- **WHAT THIS TASK INVOLVES**
Every line below that includes the word "width" needs to be copied.

[Stored data]
*** Begin section ***
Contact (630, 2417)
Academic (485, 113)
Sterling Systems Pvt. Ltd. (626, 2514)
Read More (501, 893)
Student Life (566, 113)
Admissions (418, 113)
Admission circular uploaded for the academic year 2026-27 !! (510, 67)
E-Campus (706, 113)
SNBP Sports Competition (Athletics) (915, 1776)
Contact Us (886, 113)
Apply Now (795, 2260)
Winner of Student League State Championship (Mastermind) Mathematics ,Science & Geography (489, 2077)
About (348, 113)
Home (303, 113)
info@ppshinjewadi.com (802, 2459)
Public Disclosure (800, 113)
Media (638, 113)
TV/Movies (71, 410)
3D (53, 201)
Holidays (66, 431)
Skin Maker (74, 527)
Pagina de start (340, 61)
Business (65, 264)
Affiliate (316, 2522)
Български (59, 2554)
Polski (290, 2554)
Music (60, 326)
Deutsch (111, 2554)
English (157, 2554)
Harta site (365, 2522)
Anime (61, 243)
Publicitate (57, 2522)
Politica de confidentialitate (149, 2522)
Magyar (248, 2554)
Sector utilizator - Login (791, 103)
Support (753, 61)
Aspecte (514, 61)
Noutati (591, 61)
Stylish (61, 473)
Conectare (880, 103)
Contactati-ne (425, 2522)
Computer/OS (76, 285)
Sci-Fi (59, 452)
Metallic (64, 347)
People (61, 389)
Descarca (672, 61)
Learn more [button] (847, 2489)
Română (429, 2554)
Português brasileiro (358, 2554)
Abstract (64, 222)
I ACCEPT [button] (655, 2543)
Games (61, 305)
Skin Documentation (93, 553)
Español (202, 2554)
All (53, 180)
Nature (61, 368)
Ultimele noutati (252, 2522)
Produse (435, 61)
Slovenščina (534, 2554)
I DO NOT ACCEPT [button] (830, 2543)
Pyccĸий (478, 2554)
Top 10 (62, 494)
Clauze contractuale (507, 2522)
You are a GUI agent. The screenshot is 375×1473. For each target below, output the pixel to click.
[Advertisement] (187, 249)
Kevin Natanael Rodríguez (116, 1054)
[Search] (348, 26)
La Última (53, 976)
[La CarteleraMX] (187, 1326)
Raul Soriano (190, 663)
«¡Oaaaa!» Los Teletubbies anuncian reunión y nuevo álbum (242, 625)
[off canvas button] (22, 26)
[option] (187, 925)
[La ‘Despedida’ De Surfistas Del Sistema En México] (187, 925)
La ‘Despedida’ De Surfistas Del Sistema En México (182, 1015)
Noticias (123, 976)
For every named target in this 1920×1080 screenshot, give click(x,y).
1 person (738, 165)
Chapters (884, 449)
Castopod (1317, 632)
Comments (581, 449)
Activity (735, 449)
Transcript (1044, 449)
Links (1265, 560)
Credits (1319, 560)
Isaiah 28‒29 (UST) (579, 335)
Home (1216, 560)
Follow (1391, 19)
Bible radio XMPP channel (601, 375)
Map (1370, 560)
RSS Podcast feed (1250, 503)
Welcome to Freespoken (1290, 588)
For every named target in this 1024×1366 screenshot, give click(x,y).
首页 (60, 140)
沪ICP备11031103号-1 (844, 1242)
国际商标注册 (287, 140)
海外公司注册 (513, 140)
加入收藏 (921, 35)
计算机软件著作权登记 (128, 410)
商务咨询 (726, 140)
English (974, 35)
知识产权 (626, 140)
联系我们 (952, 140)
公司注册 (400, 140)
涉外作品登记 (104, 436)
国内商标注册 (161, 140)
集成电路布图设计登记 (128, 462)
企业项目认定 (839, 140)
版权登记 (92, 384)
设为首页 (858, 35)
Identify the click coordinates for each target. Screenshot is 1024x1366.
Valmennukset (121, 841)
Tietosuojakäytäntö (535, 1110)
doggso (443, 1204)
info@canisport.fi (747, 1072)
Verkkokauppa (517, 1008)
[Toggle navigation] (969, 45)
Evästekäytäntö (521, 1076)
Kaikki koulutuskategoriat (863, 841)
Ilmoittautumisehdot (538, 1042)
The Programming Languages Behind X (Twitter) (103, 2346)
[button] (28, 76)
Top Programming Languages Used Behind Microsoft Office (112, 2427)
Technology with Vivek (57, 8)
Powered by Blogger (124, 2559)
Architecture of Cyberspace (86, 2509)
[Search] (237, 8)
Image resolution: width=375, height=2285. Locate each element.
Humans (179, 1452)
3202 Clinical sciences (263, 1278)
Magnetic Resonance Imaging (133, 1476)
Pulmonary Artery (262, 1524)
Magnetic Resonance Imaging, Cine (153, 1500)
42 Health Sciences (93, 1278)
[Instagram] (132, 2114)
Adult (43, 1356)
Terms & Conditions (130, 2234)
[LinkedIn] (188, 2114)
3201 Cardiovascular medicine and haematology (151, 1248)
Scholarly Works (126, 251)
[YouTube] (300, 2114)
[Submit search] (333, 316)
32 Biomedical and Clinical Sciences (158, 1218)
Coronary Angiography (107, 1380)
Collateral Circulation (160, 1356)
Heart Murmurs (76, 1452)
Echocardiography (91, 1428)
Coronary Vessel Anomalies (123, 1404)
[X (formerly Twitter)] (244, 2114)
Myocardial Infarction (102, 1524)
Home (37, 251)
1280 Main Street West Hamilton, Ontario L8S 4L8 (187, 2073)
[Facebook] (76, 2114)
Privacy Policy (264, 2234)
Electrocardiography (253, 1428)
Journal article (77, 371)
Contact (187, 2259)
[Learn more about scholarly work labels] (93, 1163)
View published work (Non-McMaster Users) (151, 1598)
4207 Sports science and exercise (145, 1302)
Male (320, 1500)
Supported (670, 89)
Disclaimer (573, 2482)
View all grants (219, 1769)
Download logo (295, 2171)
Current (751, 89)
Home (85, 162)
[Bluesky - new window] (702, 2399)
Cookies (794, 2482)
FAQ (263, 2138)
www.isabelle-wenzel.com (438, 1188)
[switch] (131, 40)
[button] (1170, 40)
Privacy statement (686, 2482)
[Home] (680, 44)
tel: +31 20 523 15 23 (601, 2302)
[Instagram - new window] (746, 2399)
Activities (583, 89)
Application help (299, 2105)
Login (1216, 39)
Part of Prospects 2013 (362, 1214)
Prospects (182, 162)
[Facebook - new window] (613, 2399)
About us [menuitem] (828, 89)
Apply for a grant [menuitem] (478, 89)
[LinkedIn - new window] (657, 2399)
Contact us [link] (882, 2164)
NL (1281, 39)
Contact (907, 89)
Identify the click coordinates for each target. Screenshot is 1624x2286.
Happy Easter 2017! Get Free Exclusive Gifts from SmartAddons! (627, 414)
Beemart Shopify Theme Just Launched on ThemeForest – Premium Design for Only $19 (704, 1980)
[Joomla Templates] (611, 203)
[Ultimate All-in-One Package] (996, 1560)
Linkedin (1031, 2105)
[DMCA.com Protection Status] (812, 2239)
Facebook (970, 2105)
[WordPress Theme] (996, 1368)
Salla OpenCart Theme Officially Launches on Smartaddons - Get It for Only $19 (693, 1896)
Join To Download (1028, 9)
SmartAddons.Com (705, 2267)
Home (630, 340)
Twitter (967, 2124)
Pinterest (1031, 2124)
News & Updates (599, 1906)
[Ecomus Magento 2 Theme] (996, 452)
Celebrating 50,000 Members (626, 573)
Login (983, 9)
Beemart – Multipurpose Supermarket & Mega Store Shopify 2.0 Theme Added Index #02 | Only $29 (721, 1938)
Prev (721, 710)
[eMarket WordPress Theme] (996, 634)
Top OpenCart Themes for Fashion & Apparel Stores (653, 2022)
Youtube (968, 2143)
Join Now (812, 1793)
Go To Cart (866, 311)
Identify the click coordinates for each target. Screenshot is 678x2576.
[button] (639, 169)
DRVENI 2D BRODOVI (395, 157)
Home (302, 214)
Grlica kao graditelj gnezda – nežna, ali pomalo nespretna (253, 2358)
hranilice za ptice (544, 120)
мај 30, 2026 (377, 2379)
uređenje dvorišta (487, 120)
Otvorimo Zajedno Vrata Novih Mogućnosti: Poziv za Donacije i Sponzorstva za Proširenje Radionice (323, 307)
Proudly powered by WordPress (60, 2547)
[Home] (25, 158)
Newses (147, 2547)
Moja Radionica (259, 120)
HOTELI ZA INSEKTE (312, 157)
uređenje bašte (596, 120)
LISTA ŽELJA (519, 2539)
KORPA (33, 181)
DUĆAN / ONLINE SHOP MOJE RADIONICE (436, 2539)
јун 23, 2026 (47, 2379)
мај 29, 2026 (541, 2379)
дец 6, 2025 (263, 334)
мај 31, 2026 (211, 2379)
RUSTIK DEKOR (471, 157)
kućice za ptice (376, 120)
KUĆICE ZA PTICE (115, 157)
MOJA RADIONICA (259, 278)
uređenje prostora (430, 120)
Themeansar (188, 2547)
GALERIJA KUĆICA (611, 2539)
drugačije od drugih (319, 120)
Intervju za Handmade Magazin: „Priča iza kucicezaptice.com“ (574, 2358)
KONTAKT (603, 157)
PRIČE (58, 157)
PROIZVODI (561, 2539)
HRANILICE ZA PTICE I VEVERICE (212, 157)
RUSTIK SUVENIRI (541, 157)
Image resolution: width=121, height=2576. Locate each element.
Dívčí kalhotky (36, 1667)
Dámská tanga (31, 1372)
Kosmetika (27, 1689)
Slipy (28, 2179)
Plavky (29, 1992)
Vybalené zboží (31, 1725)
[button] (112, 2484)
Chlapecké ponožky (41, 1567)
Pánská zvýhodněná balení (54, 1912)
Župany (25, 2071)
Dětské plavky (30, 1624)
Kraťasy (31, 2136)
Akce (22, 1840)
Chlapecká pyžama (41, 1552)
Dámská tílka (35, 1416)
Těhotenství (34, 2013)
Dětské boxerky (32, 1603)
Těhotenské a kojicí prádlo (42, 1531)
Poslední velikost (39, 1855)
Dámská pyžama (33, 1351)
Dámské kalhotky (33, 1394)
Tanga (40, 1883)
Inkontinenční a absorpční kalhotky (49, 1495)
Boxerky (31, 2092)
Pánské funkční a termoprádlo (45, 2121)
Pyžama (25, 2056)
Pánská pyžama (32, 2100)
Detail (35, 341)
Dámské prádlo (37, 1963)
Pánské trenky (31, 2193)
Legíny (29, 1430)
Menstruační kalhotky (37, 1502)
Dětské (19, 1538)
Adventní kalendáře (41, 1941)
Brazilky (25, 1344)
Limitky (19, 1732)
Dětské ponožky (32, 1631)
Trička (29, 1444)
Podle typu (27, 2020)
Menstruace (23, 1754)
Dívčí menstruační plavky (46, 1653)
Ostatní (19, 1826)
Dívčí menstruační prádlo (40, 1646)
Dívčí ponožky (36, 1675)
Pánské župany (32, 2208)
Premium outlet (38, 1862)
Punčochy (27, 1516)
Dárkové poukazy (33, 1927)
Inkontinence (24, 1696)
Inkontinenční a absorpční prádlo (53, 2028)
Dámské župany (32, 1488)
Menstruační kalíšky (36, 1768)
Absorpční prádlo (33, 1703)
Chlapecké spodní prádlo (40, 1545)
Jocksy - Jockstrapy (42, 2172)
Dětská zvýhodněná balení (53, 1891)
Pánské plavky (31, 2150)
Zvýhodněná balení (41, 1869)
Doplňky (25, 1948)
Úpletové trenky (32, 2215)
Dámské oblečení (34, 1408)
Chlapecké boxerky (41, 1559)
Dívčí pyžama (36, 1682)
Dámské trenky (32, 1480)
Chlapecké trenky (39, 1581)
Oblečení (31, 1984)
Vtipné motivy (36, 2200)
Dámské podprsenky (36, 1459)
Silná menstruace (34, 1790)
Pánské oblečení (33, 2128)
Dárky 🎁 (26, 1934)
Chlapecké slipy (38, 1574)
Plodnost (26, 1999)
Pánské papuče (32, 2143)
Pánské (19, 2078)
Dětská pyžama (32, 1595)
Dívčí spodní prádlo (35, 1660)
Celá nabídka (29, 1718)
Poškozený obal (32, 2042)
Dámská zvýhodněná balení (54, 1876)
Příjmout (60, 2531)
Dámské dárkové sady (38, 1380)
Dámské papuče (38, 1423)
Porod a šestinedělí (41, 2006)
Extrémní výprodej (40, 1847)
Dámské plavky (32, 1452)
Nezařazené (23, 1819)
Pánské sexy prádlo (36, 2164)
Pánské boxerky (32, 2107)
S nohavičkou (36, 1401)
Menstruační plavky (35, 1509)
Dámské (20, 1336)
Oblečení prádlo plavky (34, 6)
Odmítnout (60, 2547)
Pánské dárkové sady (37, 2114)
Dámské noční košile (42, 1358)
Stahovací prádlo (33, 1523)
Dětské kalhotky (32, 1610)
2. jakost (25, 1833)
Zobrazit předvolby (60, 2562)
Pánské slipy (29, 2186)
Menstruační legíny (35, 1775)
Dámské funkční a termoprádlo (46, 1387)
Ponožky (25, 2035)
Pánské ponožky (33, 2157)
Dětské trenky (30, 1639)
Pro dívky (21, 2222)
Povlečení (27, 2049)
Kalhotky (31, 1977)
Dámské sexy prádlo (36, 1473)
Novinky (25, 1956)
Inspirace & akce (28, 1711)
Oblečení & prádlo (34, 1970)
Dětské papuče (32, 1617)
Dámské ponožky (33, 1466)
*** End section ***
- **FINISHED EXERCISE**
Image resolution: width=375, height=2285. Locate each element.
Image resolution: width=121, height=2576. Locate each element.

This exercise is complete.